Kendime Sakladığım Minik Büyücü

5 3 0
                                    


Yedinci Bölüm; Kendime Sakladığım Minik Büyücü

Bölüm Şarkısı; Batuhan Mutlugil -Bambaşka

Öncelikle merhaba, önem verip okumaya geldiğin için teşekkür ederim. Pozitif değilim bugün. Ve elimden geldiği kadar kendi mutsuzluğumu sana yansıtmamaya çalışacağım. Umarım hikayeye de yansıtmam. İyi okumalar.

Can’ın gitmesi ile odayı bir iki tur daha gezdim ve duşa girdim. Bana verilecek olan bir eğitim vardı ve belli ki bu eğitim sandığımdan daha zor olacaktı. Yani bence öyle, bu yüzden erken yatmalıyım. Önümde duran giysi dolabından bir çift pijama takımı çıkardım ve üstüme geçirdim. Şahsen ben insanlardan daha modern kıyafetler giyeceklerini düşünmüştüm fakat şuan üzerimde olan şey tam olarak bordo renginde saten bir pijama. Eğer kendi tercihimi yapma imkanım olsaydı kesinlikle daha uzun bir pijama giyerdim fakat öyle bir imkanım olmadığı için maalesef direkt yattım.

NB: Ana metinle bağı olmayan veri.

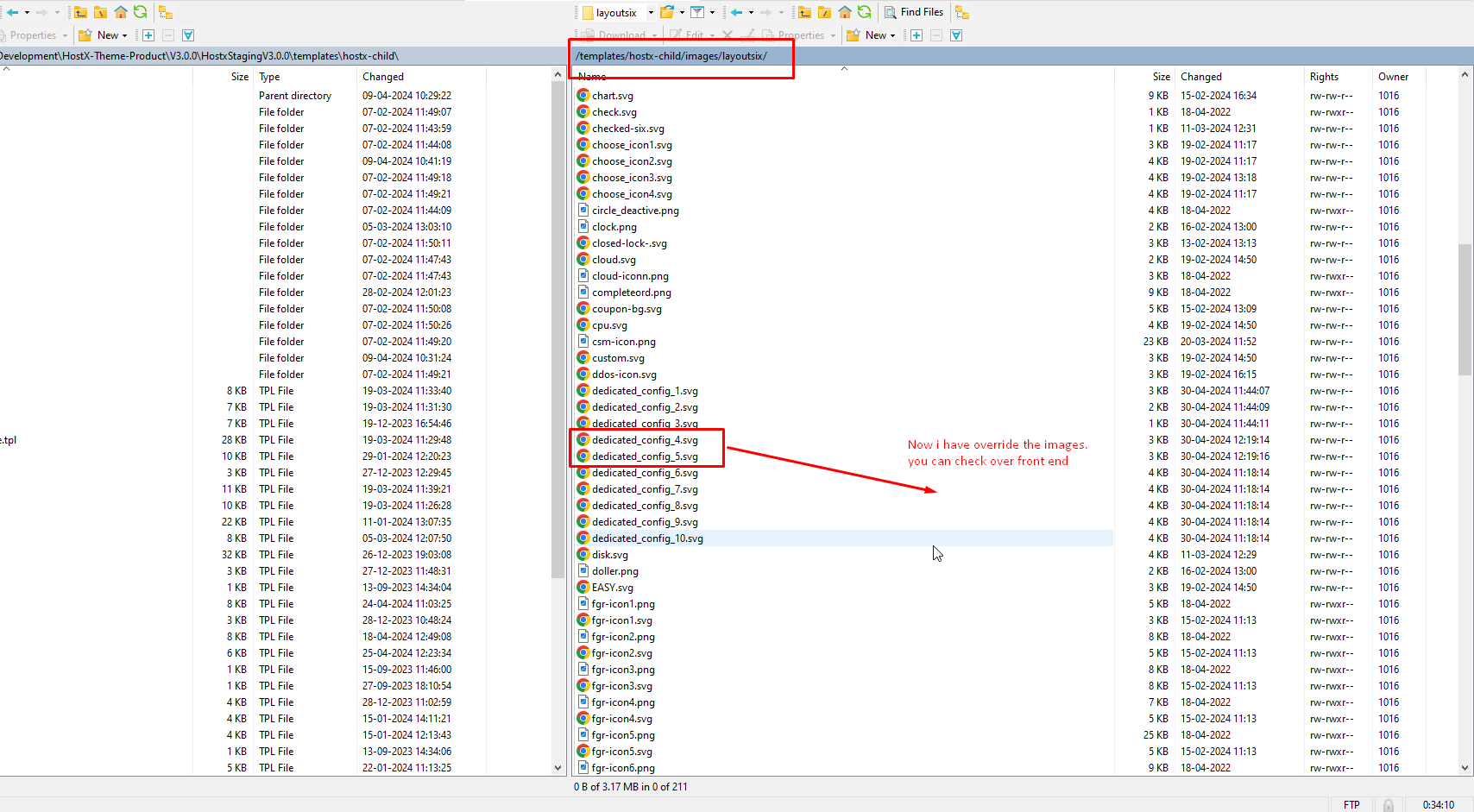The width and height of the screenshot is (1474, 812).
Task: Select chart.svg in remote panel
Action: coord(612,96)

“Günaydın Dora!” başımda yankı yapan Aidan’ın sesi ile yüzümü buruşturarak gözlerimi açtım. “Ya sen mal mısın? Uyuyorum ya hani ne diye bağırıyorsun ‘Günaydın Dora!’ diye? Hani kafamı patlatmak gibi bir amacın varsa böyle yapma direkt sık kafama patlar.” Hiçbir şey olmamış gibi kahkaha attı ve “Anne öğrencin biraz sinirli çıktı ama ben inanıyorum bunun da üstesinden gelirsin.” Amaya Teyze de mi burada? Ya hayır ama! “Şey ben özür dilerim, sabahları erken kalmaya alışık birisi değilim de.”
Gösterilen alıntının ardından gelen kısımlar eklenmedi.